Hitler's actions pushed the world closer towards the outbreak of war. In March 1936, Hitler ordered German troops to re-occupy the Rhineland - a demilitarized zone since the Treaty of Versailles. Hitler knew that neither France nor Britain would take any action. In November 1936, Hitler and Mussolini joined forces through the Rome-Berlin axis. This was a great threat as two Fascist leaders became allies.
Hitler then used the Spanish Civil War as an ideal setting to test out German weapons and aircrafts - once again this defied the League of Nations' Non Intervention Policy.Hitler was pushing the nations to their limits and wanted to know just how far he could go before they would strike back. Britain detached itself from Europe when it came to dealing with the situation. Britain believed in following a policy of appeasement (giving in to keep the peace).
When Hitler met Prime Minister Neville Chamberlain he told him that he wanted nothing more than the Sudetenland where many Germans lived. Britain and France agreed to give him part of it.Eventually, Hitler wanted all of the Sudetenland, Chamberlain refused but then gave in as he wanted no repeats of the first world war. Also many people in Britain believed Hitler had a right to protect the Germans who lived there.

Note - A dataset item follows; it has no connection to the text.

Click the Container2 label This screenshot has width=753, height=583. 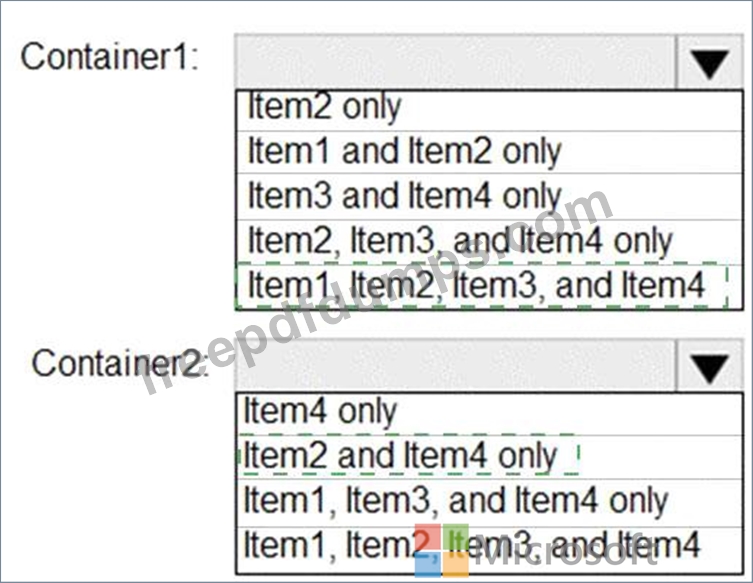point(120,364)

However, the policy of appeasement was a bad move as Hitler could see that both countries would keep on giving up to avoid war - Hitler saw this as a lack of opposition. However, when Hitler chose to invade Poland, Britain and France were ready to declare war on Germany, they had reached their limits.The Second World War broke out when Hitler pushed the other nations that one step too far. Another cause of World War II was the isolationism of Britain and America. After World War I, America detached from Europe and its problems. The Americans did not want anything to do with European affairs because many of the debts which had accumulated during World War I were not being paid and also the country had problems of its own, for example, the Wall Street Crash.

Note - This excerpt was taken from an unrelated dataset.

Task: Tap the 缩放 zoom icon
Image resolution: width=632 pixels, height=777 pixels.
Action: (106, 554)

Britain also turned to its domestic problems and did not really want to interfere in the rest of Europe's problems.If one or both of these countries had attempted to stop Hitler when he first came into power, he would probably been thrown out of office and World War II may have been prevented. The final cause of World War II was a direct result from all of the other causes. As the tension began to increase, each of the European nations started to rearm and increased their army and navy sizes.
This showed that the leaders were prepared to use armed force to resolve the problems caused by Hitler. This just raised tensions higher than they already were.The situation in Europe had been like a ticking time bomb just waiting to explode and eventually it did - World War II began. World War II had many causes, each of which contributed a great deal towards it. Many of these causes were a result of World War I i. e.

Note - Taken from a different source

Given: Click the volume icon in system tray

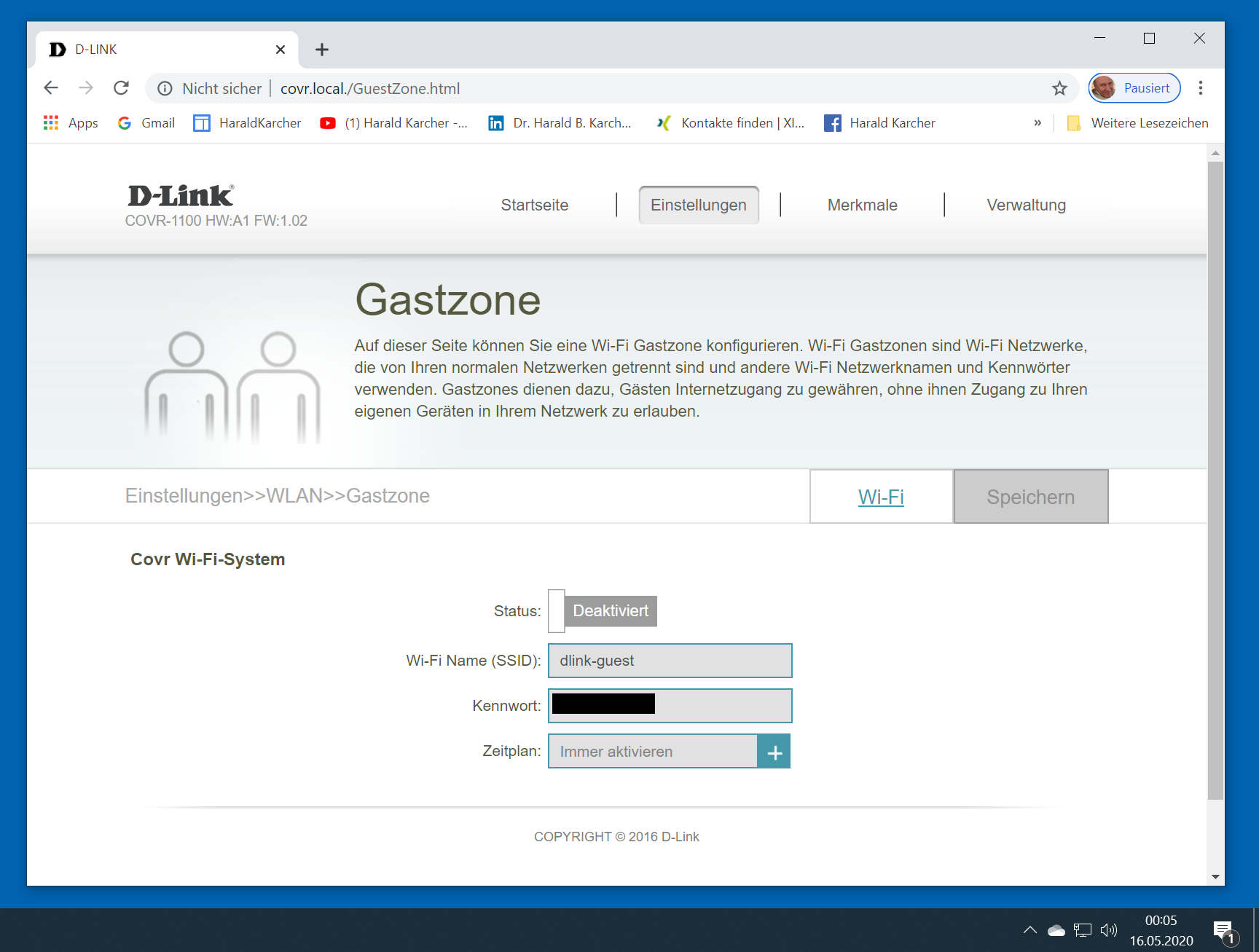Looking at the screenshot, I should pos(1108,930).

many problems were a result of the Treaty of Versailles. Germany resentment for the other nations (France, Britain) was a sure-fire event to cause a war based on revenge. Without Americas support in the League of Nations, it seemed powerless whereas if every nation had worked together it would have been much more successful.However, the lack of trust and cooperation between countries pushed the World that one step closer towards war as each nation seemed to have more self-interest than anything else. World War II was a result over the anger caused by the Treaty of Versailles, the failure of peace efforts after World War I, the rise of Fascism, the aims and goals of Hitler, the detachment of America (and Britain), and the re-armament of Europe.
The Second World War did not have one single cause, but many, each playing a crucial role in the success of international peace, which unfortunately collapsed by 1939.